# Acoustic wave vector and acoustic impedance

I'm working on Perfectly Matched Layer simulation, and I got this question.

As far as I know, generally, acoustic phase velocity is $$v=\frac{\omega}{k}=\sqrt{\frac{C}{\rho}}$$ where $\omega$ is angular frequency, $k=\frac{2\pi}{\lambda}$ is wavevector, C is Elastic constant, $\rho$ is density of medium.

However, in the "Parameter Extraction and Support-Loss in MEMS Resonators",

http://arxiv.org/abs/1304.7953

the acoustic wavevector is [eq. 19]

$$k=\frac{\omega\rho}{Z}$$

where Z is acoustic impedance of medium, and

$$Z_{compress}=\sqrt{\frac{\rho E (1-\nu)}{(1+\nu)(1-2\nu)}}$$ $$Z_{shear}=\sqrt{\frac{\rho E }{2(1+\nu)}}$$

Why is this different??

Is there any textbook which explains below equation (eq. 19)?

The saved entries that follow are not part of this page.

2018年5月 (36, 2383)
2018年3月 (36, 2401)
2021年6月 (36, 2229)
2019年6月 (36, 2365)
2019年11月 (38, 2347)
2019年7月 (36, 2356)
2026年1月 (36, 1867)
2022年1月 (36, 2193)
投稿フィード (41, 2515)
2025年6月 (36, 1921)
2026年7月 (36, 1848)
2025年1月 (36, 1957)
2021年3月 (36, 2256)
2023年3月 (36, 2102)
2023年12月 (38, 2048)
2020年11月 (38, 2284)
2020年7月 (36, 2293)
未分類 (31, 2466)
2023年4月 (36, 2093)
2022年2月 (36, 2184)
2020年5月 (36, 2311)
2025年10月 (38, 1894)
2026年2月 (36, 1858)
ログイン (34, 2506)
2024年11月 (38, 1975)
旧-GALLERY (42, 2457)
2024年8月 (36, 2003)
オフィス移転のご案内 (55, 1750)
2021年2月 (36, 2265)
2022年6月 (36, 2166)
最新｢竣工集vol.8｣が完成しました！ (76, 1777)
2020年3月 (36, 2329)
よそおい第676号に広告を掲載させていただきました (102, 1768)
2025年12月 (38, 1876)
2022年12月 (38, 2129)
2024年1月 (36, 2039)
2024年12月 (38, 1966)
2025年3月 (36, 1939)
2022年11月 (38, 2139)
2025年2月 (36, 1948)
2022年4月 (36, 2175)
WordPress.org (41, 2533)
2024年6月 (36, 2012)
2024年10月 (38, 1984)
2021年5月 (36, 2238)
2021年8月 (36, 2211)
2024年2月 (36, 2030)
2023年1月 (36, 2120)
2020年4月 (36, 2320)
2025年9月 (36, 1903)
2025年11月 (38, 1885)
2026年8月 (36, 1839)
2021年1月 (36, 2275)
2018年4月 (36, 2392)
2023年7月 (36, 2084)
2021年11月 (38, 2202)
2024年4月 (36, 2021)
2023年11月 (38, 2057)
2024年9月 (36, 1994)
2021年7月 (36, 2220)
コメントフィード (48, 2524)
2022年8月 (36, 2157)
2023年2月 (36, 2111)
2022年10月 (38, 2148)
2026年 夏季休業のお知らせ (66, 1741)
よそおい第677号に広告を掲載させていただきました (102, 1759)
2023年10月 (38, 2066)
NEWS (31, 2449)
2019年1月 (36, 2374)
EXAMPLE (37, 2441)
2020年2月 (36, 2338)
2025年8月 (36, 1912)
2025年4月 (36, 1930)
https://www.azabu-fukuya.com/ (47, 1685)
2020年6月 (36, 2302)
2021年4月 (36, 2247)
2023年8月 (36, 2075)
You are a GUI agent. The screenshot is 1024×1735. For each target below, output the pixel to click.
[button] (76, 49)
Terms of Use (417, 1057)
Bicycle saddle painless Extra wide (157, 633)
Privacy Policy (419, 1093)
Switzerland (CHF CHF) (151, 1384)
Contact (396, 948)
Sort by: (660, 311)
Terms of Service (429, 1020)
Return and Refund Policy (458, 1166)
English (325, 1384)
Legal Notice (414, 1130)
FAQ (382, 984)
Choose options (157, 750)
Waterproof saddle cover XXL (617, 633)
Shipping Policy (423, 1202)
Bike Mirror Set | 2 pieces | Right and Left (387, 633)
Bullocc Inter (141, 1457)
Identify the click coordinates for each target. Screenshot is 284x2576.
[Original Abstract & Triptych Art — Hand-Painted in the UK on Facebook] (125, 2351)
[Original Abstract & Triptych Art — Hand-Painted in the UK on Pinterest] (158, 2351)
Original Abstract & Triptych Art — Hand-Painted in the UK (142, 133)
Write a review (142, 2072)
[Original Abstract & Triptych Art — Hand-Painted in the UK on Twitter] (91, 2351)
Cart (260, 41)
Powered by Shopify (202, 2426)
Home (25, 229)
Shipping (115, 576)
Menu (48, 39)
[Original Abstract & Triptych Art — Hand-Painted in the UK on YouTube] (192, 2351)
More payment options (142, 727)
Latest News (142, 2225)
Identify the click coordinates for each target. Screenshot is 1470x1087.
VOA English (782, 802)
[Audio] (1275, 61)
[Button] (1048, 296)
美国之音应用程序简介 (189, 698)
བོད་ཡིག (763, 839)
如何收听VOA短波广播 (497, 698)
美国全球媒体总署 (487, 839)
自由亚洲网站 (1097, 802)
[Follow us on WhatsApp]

• The details for wave motion in elastic solids are usually spelled out in books on continuum mechanics. For a very brief intro to elasticity in this case see en.wikipedia.org/wiki/… – CuriousOne Aug 2 '16 at 19:51

There is no difference. As the acoustic impedance of the medium is defined as $Z=\rho v$, the first part of eq 19 is just $k=\frac{\omega}{v}$ with $v=\frac{Z}{\rho}$
The formulas for acoustic impedance result from the definition, replacing the speed with formulas expressing the speed of sound in a solid medium (longitudinal and transverse waves). The formula $v= \sqrt{\frac{C}{\rho}}$ is valid for longitudinal waves propagating in a rod, when C is the Young's modulus.